* _Given records_:

● ● ● ● ●

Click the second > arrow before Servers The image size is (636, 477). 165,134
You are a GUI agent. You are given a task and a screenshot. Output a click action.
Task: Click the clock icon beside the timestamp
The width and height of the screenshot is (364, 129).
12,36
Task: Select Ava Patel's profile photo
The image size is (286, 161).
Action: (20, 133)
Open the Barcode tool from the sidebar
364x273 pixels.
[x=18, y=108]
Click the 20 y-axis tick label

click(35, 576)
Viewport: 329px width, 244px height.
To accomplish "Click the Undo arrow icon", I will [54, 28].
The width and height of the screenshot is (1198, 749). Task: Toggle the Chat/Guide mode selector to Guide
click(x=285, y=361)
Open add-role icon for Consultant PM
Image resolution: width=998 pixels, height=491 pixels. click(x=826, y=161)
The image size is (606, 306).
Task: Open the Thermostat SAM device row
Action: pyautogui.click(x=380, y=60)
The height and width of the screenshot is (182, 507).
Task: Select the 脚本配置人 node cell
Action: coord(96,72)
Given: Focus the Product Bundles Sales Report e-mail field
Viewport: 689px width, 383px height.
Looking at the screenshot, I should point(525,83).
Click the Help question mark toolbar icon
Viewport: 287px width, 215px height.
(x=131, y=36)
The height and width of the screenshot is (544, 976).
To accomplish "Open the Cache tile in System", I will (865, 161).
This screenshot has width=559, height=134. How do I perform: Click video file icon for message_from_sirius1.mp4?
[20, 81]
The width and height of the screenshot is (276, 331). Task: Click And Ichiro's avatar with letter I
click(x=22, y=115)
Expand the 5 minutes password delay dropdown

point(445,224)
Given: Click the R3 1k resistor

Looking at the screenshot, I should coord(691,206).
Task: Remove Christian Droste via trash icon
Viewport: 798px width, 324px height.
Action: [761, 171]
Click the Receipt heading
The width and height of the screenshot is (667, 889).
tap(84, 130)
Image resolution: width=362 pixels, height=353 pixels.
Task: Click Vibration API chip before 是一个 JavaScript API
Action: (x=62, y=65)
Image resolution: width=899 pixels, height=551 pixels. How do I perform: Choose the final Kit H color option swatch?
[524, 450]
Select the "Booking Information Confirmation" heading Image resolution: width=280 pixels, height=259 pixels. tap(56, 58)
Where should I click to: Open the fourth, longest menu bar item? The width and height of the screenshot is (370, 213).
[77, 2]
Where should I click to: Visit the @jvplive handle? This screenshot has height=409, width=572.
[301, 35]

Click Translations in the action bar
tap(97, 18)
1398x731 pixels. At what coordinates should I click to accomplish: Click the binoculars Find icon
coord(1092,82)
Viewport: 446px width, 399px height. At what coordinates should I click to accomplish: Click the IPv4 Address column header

● ● ● ● ●

The entries above must be returned exactly.

Click the second > arrow before Servers The image size is (636, 477). 165,134
You are a GUI agent. You are given a task and a screenshot. Output a click action.
Task: Click the clock icon beside the timestamp
The width and height of the screenshot is (364, 129).
12,36
Task: Select Ava Patel's profile photo
The image size is (286, 161).
Action: (20, 133)
Open the Barcode tool from the sidebar
364x273 pixels.
[x=18, y=108]
Click the 20 y-axis tick label

click(35, 576)
Viewport: 329px width, 244px height.
To accomplish "Click the Undo arrow icon", I will [54, 28].
The width and height of the screenshot is (1198, 749). Task: Toggle the Chat/Guide mode selector to Guide
click(x=285, y=361)
Open add-role icon for Consultant PM
Image resolution: width=998 pixels, height=491 pixels. click(x=826, y=161)
The image size is (606, 306).
Task: Open the Thermostat SAM device row
Action: pyautogui.click(x=380, y=60)
The height and width of the screenshot is (182, 507).
Task: Select the 脚本配置人 node cell
Action: coord(96,72)
Given: Focus the Product Bundles Sales Report e-mail field
Viewport: 689px width, 383px height.
Looking at the screenshot, I should point(525,83).
Click the Help question mark toolbar icon
Viewport: 287px width, 215px height.
(x=131, y=36)
The height and width of the screenshot is (544, 976).
To accomplish "Open the Cache tile in System", I will (865, 161).
This screenshot has width=559, height=134. How do I perform: Click video file icon for message_from_sirius1.mp4?
[20, 81]
The width and height of the screenshot is (276, 331). Task: Click And Ichiro's avatar with letter I
click(x=22, y=115)
Expand the 5 minutes password delay dropdown

point(445,224)
Given: Click the R3 1k resistor

Looking at the screenshot, I should coord(691,206).
Task: Remove Christian Droste via trash icon
Viewport: 798px width, 324px height.
Action: [761, 171]
Click the Receipt heading
The width and height of the screenshot is (667, 889).
tap(84, 130)
Image resolution: width=362 pixels, height=353 pixels.
Task: Click Vibration API chip before 是一个 JavaScript API
Action: (x=62, y=65)
Image resolution: width=899 pixels, height=551 pixels. How do I perform: Choose the final Kit H color option swatch?
[524, 450]
Select the "Booking Information Confirmation" heading Image resolution: width=280 pixels, height=259 pixels. tap(56, 58)
Where should I click to: Open the fourth, longest menu bar item? The width and height of the screenshot is (370, 213).
[77, 2]
Where should I click to: Visit the @jvplive handle? This screenshot has height=409, width=572.
[301, 35]

Click Translations in the action bar
tap(97, 18)
1398x731 pixels. At what coordinates should I click to accomplish: Click the binoculars Find icon
coord(1092,82)
Viewport: 446px width, 399px height. At what coordinates should I click to accomplish: Click the IPv4 Address column header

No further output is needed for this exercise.